Robin added: “The control tower at
Marseille, receiving no response from the aircraft, asked for a distress code,
and the activation of the transponder for a forced landing. There was no
response. Air traffic control asked other aircraft in the area for a radio
relay to try to contact the Airbus. No response came.
“Alarms went off signalling the
aircraft’s proximity to the ground, and we heard the sound of violent blows as
if someone is trying to force the door. Just before the final impact we hear
the sound of an impact on the [rock] embankment. There was no distress signal,
no ‘mayday, mayday, mayday’ received by air traffic control.
“Forty-eight hours after the crash … the
interpretation for us is that the co-pilot deliberately refused to open the
door of the cockpit to the flight commander, and pushed the button causing a
loss of altitude.”
Lubitz did this, said Robin, “for a reason we do not know, but
[it] can be seen as a willingness to destroy the aircraft”.
“He had no reason to do this,” said
Robin. “He had no reason to turn the button making the plane go down, he had no
reason not to allow his captain to return to the cockpit, he had no reason to
refuse to reply to air traffic controllers, he had no reason to refuse to tap a
code to alert other aircraft in the zone … already that’s a lot.”
Robin added: “I don’t think the
passengers realised what was happening until the last moments because on the
recording we can only hear cries in the final seconds.”
Spohr confirmed that Lubitz appeared to have prevented the
captain from re-entering the cabin after a toilet break. He said the company
was in complete shock.
The tragedy was “beyond our worst
nightmare”, he told reporters in Cologne, and had left the company “absolutely
speechless”.
Spohr said that despite the disaster,
Lufthansa had full confidence in its training and pilot screening procedures,
which would nevertheless be reviewed.
Lubitz’s training had been interrupted
briefly six years ago, Sphor said, but was resumed after “his suitability as a
candidate was re-established”.
Unlike in the US, European regulations
do not provide for two people to be in the cockpit at all times, Spohr said.

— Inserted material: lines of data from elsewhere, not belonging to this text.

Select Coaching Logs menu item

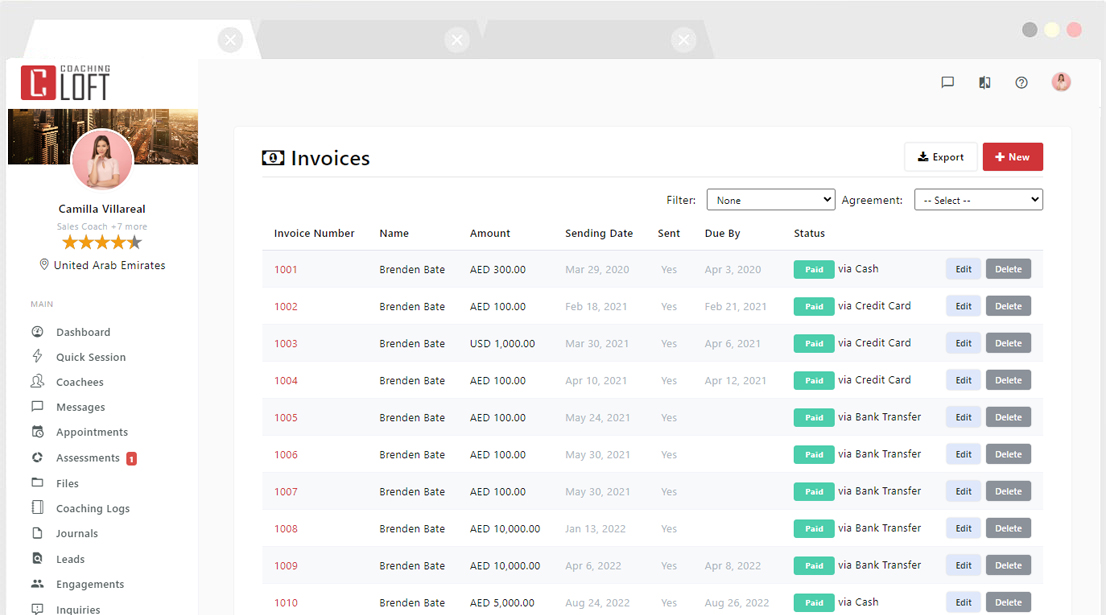click(x=92, y=508)

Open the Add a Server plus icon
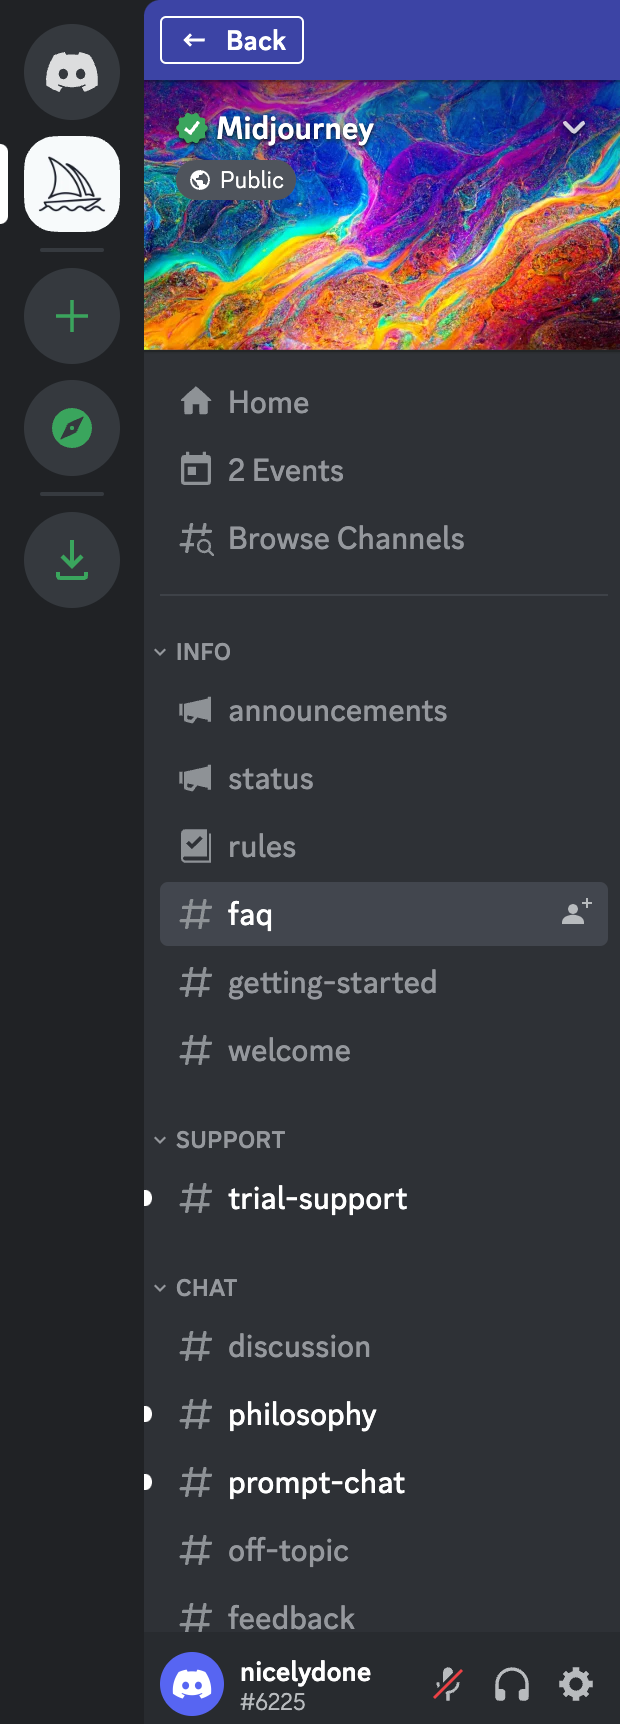[x=71, y=316]

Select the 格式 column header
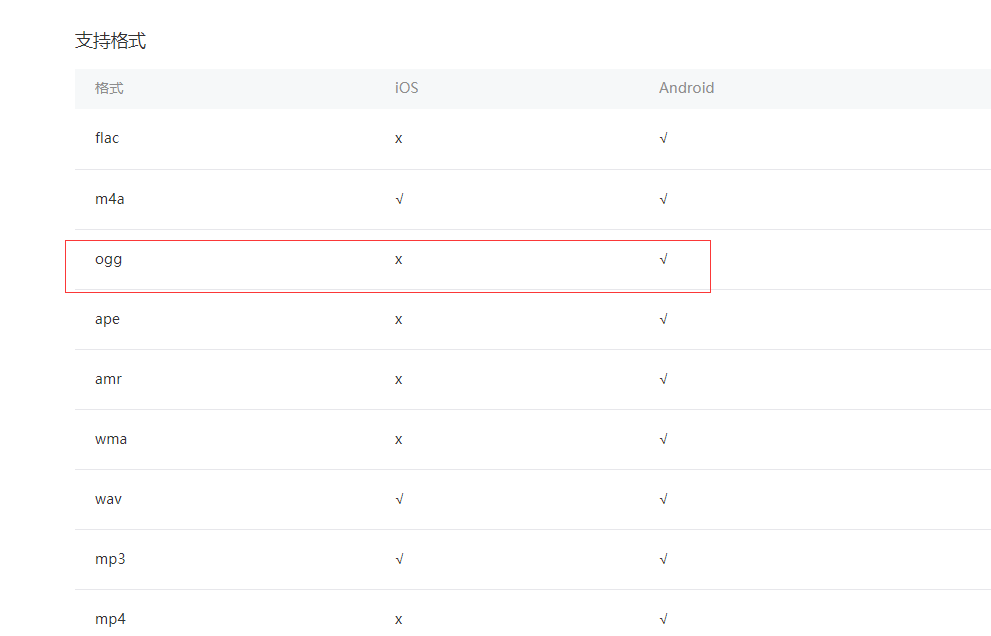[109, 89]
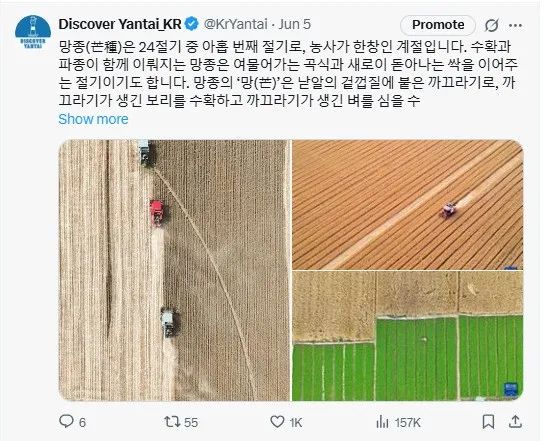Viewport: 552px width, 441px height.
Task: Share the post via upload arrow icon
Action: [515, 421]
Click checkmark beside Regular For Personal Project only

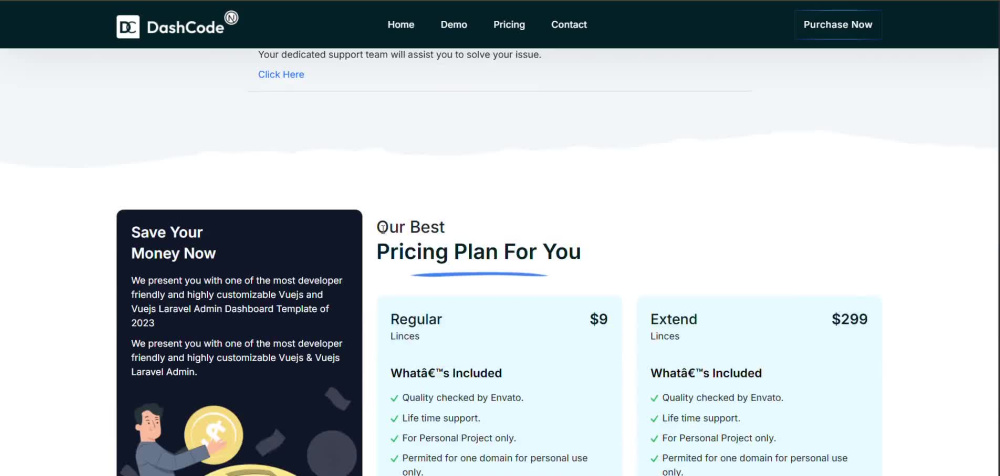point(394,438)
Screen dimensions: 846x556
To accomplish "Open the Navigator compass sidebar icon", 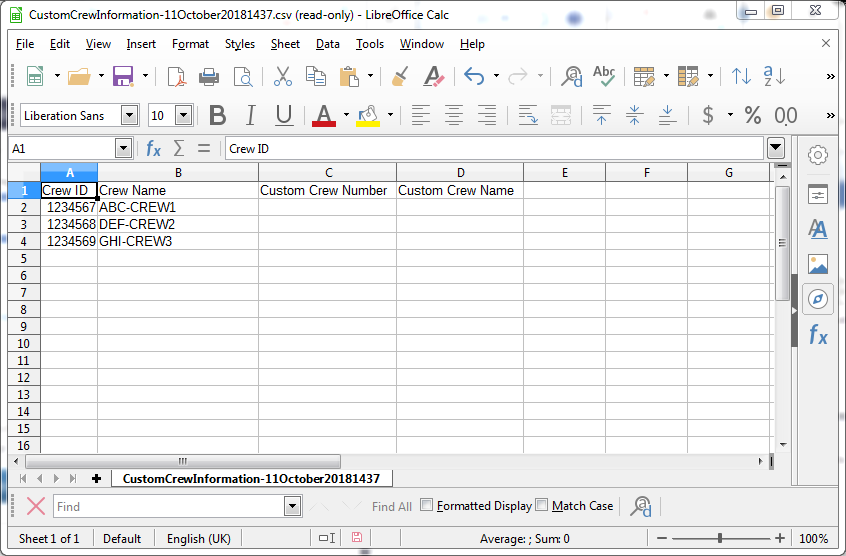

Lufthansa does not voluntarily implement such a protocol, and Spohr said that
he is not aware of any of the company’s competitors that have such a procedure.
Spohr said that it appears the captain
punched in the emergency number into the cockpit door to gain entry, but the
co-pilot deployed the five-minute override. He said that, irrespective of all
the sophisticated safety devices, “you can never exclude such an individual
event”, adding “no system in the world could manage to do that”.
Asked about what might have motivated
the co-pilot, Sphor said: “We can only speculate … In a company that prides
itself on its safety record, this is a shock. We select cockpit personnel
carefully.”
The Germanwings flight from Barcelona to
Düsseldorf crashed just before 11am on Tuesday. The last contact with the plane
was at about 10.30am, almost halfway through its intended flight.
At 10.31am the aircraft began a rapid
but controlled descent, without altering its speed or trajectory. It ploughed
into the mountain in the southern Alps between the villages of Digne-les-Bains
and Barcelonette at a speed of about 435mph, leaving only small pieces of
debris and bodies scattered over two hectares.
The 144 passengers and six crew on board
were killed instantly. The majority of the victims were German and Spanish.
In
the hamlet of Le Vernet, the nearest inhabited point to the crash
site, the 130 residents were preparing homes and hotel rooms on Thursday for
any families who might arrive to contemplate the landscape where their loved
ones died.
The sub-prefect of Aix-en-Provence, Serge Gouteyron, has been
working on the logistics of the recovery operation at the site as well as on
the arrival of families. “Families will want to come and gather their thoughts
here in front of the mountain,” he said. “They will need calm and privacy.”
Gouteyron said there would be no
possibility of families either approaching the site on foot or flying over it
by helicopter, because all routes were closed except to the security services,
to preserve the crash scene and investigation.